It was the opening to a tunnel; it was where the fresh air, and the gurgling, came from. Why hadn’t he noticed the tunnel before? It was stuffed with cables and Kurt must have taken it for part of the manhole wall. Nothing unusual: the tunnel led to the next manhole. It provided access for a steel line in case the cables needed fixing. The problem with Kurt’s theory was that the tunnel wasn’t stuffed with cables. If it was filled with anything it was fresh air, carrying a spring-like scent of fresh grass and blossoming flowers. There was birdsong; soft light hovered at the entrance to the tunnel like an airy creature. He could not have overlooked that. It had simply not been there when he had descended into the manhole. The feather must have opened the tunnel. Astounding!
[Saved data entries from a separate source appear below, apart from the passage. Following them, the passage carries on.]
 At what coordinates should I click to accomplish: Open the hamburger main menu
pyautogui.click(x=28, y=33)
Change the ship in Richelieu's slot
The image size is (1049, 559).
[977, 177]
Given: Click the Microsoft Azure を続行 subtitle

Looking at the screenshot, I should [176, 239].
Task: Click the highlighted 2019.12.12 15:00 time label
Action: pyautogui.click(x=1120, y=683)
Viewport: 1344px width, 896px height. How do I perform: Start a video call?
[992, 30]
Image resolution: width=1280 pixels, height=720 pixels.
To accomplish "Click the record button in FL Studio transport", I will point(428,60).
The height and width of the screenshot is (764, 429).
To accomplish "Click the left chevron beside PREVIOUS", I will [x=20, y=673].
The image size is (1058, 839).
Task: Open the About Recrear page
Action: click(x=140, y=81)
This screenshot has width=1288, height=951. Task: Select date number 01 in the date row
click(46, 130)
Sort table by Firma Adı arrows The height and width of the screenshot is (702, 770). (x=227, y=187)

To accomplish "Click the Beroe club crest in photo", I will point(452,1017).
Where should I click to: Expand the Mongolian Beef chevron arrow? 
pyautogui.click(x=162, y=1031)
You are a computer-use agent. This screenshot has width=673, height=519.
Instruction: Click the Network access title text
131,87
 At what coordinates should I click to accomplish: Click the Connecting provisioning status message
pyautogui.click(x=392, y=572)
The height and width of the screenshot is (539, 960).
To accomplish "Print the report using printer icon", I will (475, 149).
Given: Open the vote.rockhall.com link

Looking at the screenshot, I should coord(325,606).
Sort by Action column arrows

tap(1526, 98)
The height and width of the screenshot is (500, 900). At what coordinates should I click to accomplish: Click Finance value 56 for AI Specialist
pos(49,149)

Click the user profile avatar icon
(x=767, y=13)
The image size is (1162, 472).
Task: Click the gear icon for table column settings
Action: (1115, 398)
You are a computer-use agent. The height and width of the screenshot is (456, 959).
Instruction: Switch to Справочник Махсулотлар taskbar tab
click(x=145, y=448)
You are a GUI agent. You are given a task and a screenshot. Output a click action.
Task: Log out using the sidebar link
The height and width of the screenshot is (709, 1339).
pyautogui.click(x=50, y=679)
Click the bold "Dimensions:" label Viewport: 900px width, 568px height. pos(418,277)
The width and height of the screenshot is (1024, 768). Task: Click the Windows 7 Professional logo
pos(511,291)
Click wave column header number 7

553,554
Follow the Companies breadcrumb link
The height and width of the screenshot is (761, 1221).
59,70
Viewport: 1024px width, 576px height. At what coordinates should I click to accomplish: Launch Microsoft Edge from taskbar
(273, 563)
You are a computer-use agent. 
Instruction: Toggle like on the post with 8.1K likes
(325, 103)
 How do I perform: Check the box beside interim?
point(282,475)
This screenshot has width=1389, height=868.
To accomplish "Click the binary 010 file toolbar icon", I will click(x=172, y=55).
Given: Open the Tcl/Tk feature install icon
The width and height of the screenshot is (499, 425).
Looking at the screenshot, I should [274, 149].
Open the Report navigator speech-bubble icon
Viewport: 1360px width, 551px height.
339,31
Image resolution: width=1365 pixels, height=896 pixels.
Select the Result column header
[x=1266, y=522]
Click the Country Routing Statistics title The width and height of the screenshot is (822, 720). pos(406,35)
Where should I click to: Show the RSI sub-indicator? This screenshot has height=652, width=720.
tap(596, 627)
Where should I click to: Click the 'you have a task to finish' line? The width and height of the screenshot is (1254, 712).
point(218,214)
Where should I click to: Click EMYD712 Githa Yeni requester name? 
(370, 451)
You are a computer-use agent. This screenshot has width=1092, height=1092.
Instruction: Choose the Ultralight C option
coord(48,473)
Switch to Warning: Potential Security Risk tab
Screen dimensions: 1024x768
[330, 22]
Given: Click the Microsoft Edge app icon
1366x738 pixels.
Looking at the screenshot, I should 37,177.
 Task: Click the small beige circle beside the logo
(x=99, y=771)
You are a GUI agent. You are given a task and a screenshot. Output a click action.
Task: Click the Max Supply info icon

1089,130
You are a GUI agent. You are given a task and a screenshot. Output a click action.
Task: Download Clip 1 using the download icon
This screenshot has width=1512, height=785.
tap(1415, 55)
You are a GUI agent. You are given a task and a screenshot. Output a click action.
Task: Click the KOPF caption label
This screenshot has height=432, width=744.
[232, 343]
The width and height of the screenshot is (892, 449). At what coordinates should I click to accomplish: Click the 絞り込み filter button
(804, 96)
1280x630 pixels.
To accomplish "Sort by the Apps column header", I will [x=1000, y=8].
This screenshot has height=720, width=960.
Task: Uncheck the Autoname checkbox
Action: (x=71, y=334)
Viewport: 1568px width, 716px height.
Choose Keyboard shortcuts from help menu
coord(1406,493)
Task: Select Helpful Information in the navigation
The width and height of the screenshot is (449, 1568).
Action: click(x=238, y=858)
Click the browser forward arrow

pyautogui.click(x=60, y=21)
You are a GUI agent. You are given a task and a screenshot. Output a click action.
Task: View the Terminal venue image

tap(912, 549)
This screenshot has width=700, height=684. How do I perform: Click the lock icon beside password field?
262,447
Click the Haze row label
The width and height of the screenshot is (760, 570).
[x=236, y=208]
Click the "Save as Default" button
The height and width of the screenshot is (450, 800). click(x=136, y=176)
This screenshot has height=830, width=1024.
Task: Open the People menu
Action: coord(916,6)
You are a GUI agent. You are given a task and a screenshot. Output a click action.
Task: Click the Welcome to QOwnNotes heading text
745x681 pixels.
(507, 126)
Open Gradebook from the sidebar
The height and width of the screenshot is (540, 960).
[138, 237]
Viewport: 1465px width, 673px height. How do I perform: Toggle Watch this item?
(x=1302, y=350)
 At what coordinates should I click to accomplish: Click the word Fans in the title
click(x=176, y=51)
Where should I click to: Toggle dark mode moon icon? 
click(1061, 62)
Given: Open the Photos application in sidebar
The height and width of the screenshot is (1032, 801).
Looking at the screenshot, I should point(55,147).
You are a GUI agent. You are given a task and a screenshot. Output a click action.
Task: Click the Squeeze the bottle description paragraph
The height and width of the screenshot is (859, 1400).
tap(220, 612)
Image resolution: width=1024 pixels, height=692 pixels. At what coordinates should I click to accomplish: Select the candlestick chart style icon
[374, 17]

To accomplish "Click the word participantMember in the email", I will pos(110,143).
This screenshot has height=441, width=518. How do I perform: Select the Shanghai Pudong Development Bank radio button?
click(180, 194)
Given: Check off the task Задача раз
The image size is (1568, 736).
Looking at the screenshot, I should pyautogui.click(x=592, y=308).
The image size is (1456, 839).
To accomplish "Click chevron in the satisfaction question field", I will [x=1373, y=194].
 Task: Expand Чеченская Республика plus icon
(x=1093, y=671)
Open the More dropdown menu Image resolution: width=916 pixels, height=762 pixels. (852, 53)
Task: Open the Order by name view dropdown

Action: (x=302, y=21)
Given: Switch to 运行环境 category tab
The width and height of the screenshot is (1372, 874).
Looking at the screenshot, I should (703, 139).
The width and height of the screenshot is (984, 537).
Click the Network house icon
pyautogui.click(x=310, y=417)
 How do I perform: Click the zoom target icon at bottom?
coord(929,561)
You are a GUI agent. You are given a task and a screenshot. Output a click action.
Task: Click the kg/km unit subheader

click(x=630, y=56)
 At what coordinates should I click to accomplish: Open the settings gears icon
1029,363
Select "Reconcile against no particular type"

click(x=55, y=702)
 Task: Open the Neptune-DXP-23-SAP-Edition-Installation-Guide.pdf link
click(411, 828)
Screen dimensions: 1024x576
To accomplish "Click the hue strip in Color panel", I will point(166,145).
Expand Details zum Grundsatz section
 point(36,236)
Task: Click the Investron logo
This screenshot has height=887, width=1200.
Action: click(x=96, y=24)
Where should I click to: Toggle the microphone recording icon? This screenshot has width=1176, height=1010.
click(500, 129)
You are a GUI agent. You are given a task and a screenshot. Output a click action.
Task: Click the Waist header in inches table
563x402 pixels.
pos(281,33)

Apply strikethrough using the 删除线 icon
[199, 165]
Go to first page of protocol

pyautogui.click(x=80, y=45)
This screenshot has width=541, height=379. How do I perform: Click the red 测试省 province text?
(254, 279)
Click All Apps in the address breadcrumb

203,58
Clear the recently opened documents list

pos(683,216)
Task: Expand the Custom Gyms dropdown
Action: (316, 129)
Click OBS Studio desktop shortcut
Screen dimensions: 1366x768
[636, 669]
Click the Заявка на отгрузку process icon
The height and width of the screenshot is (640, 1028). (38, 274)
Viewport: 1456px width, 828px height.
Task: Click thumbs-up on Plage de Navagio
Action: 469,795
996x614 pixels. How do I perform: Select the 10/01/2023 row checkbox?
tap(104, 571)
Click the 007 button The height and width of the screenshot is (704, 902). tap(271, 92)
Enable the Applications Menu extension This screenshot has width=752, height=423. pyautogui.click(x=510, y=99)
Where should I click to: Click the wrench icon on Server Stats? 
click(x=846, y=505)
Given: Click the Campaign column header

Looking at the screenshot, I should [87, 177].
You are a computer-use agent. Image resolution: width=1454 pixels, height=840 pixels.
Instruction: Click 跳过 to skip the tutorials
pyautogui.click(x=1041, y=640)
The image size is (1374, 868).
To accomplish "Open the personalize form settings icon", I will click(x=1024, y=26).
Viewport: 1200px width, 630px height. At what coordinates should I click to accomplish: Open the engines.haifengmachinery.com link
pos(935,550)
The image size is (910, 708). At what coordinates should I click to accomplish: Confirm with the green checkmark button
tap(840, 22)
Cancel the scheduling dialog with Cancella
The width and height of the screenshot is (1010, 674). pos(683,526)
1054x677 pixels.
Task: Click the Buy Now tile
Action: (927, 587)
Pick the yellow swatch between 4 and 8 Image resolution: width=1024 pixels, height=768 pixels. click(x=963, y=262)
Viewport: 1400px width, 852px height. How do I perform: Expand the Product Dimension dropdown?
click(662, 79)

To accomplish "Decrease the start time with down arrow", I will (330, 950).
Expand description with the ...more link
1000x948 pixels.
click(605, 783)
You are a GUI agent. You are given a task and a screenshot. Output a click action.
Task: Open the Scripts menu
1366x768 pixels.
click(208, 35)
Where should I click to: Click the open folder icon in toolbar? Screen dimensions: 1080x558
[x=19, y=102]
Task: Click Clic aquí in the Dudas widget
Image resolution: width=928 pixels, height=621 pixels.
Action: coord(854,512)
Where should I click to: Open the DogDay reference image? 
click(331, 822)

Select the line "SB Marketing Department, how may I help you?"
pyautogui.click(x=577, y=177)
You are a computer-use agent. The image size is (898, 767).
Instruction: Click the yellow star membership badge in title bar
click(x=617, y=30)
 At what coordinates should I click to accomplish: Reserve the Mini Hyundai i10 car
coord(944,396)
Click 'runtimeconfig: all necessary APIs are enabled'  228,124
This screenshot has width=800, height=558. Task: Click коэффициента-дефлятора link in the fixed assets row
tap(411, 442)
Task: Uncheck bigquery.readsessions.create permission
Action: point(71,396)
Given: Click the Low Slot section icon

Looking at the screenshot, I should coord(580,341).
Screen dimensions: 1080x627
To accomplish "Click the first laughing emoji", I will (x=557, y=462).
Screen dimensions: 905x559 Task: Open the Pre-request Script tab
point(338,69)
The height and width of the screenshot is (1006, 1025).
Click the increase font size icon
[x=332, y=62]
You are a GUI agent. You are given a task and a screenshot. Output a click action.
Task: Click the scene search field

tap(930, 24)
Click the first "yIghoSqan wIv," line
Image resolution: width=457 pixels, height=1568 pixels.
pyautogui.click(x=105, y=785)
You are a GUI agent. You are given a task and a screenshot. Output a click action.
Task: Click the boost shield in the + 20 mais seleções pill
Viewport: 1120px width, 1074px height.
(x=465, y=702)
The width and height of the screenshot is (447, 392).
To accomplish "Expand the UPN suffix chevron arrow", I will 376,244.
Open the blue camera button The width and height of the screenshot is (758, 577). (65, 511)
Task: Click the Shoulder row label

And just as astounding was the fact that the tunnel entrance was level. Really level: no step, no matter how small, no threshold; nothing preventing a smooth ride. That the entrance was also wide enough for a wheelchair, providing a width of thirty inches, made Kurt feel lucky—luckier than he felt in front of the many entrances in the aboveground world that still stubbornly refused him access.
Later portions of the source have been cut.